#### Provided data
-- Begin --

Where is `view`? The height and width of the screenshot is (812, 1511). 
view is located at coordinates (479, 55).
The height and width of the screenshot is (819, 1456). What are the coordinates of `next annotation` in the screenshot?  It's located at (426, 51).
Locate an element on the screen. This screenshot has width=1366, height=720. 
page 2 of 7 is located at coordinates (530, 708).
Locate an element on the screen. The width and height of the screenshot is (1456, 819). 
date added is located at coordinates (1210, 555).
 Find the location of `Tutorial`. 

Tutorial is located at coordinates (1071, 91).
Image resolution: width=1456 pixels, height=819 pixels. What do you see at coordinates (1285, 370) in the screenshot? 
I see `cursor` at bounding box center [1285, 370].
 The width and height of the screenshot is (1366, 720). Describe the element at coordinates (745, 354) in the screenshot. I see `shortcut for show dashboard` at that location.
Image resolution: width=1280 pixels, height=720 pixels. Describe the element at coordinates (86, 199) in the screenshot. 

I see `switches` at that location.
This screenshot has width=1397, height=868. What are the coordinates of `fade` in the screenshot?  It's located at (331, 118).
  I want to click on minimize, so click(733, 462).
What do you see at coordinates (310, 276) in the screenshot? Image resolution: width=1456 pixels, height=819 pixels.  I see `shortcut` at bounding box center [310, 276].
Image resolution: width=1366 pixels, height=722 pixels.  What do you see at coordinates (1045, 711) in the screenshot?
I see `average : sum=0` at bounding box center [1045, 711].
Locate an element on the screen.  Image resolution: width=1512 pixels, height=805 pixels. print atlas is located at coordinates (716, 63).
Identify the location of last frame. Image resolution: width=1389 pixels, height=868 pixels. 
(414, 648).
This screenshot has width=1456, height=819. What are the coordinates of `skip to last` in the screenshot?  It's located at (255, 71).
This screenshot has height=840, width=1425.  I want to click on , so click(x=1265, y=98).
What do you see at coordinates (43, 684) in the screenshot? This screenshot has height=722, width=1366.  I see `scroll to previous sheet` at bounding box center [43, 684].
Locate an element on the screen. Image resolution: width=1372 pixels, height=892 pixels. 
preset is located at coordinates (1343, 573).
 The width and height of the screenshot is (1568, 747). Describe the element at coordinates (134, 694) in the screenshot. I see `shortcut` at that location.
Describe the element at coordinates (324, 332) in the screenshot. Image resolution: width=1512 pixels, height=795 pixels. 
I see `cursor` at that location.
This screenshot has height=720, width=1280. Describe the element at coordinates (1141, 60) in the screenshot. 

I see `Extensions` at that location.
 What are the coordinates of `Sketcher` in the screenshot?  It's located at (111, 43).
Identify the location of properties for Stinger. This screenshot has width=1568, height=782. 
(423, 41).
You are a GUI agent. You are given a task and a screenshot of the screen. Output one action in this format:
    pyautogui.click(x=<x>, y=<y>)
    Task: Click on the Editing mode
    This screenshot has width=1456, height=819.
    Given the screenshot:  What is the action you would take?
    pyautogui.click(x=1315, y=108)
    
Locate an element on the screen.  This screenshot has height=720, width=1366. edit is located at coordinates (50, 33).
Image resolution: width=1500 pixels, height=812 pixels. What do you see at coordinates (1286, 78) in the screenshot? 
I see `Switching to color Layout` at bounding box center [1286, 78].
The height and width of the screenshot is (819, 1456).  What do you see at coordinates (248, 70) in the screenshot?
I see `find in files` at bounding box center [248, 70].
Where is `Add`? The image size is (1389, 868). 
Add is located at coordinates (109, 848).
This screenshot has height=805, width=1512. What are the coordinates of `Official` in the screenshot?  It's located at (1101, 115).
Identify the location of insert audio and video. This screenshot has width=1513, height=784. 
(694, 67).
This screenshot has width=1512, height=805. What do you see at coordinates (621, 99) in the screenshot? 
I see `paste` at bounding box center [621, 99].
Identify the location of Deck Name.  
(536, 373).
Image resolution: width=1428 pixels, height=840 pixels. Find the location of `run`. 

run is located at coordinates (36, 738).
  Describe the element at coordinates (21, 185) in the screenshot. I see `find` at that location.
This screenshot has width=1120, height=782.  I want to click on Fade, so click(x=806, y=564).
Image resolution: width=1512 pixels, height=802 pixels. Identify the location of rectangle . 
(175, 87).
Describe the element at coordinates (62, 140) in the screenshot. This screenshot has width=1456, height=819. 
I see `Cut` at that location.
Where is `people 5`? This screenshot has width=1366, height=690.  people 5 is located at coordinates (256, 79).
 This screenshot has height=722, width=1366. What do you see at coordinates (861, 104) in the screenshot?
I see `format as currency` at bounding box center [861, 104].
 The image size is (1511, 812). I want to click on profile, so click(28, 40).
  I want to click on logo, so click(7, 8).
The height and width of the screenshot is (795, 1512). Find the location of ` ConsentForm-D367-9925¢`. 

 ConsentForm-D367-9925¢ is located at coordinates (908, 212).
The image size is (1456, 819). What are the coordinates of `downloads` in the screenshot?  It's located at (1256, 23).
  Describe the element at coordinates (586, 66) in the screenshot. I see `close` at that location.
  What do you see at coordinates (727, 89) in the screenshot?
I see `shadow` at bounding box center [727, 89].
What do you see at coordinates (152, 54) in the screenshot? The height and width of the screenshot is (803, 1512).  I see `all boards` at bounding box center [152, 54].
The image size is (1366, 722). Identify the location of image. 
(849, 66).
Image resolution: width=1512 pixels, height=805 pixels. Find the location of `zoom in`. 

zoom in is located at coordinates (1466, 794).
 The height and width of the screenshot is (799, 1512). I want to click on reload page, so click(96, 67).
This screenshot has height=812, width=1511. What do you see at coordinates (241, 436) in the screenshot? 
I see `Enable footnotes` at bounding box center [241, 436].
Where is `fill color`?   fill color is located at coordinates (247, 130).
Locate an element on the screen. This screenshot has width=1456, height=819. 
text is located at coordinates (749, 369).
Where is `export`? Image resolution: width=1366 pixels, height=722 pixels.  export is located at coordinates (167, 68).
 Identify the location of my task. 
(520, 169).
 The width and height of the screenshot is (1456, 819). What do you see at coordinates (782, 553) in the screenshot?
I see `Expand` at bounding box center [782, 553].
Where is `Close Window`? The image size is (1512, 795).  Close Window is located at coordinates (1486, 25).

-- End --

#### Task
Copy the records above verbatim, starting at the line that contains "coordinates (716, 63)." and ending at the line that contains "Add is located at coordinates (109, 848).", with both of those lines included.

#### Output below
Locate an element on the screen.  Image resolution: width=1512 pixels, height=805 pixels. print atlas is located at coordinates (716, 63).
Identify the location of last frame. Image resolution: width=1389 pixels, height=868 pixels. 
(414, 648).
This screenshot has width=1456, height=819. What are the coordinates of `skip to last` in the screenshot?  It's located at (255, 71).
This screenshot has height=840, width=1425.  I want to click on , so click(x=1265, y=98).
What do you see at coordinates (43, 684) in the screenshot? This screenshot has height=722, width=1366.  I see `scroll to previous sheet` at bounding box center [43, 684].
Locate an element on the screen. Image resolution: width=1372 pixels, height=892 pixels. 
preset is located at coordinates (1343, 573).
 The width and height of the screenshot is (1568, 747). Describe the element at coordinates (134, 694) in the screenshot. I see `shortcut` at that location.
Describe the element at coordinates (324, 332) in the screenshot. Image resolution: width=1512 pixels, height=795 pixels. 
I see `cursor` at that location.
This screenshot has height=720, width=1280. Describe the element at coordinates (1141, 60) in the screenshot. 

I see `Extensions` at that location.
 What are the coordinates of `Sketcher` in the screenshot?  It's located at (111, 43).
Identify the location of properties for Stinger. This screenshot has width=1568, height=782. 
(423, 41).
You are a GUI agent. You are given a task and a screenshot of the screen. Output one action in this format:
    pyautogui.click(x=<x>, y=<y>)
    Task: Click on the Editing mode
    This screenshot has width=1456, height=819.
    Given the screenshot:  What is the action you would take?
    pyautogui.click(x=1315, y=108)
    
Locate an element on the screen.  This screenshot has height=720, width=1366. edit is located at coordinates (50, 33).
Image resolution: width=1500 pixels, height=812 pixels. What do you see at coordinates (1286, 78) in the screenshot? 
I see `Switching to color Layout` at bounding box center [1286, 78].
The height and width of the screenshot is (819, 1456).  What do you see at coordinates (248, 70) in the screenshot?
I see `find in files` at bounding box center [248, 70].
Where is `Add`? The image size is (1389, 868). 
Add is located at coordinates (109, 848).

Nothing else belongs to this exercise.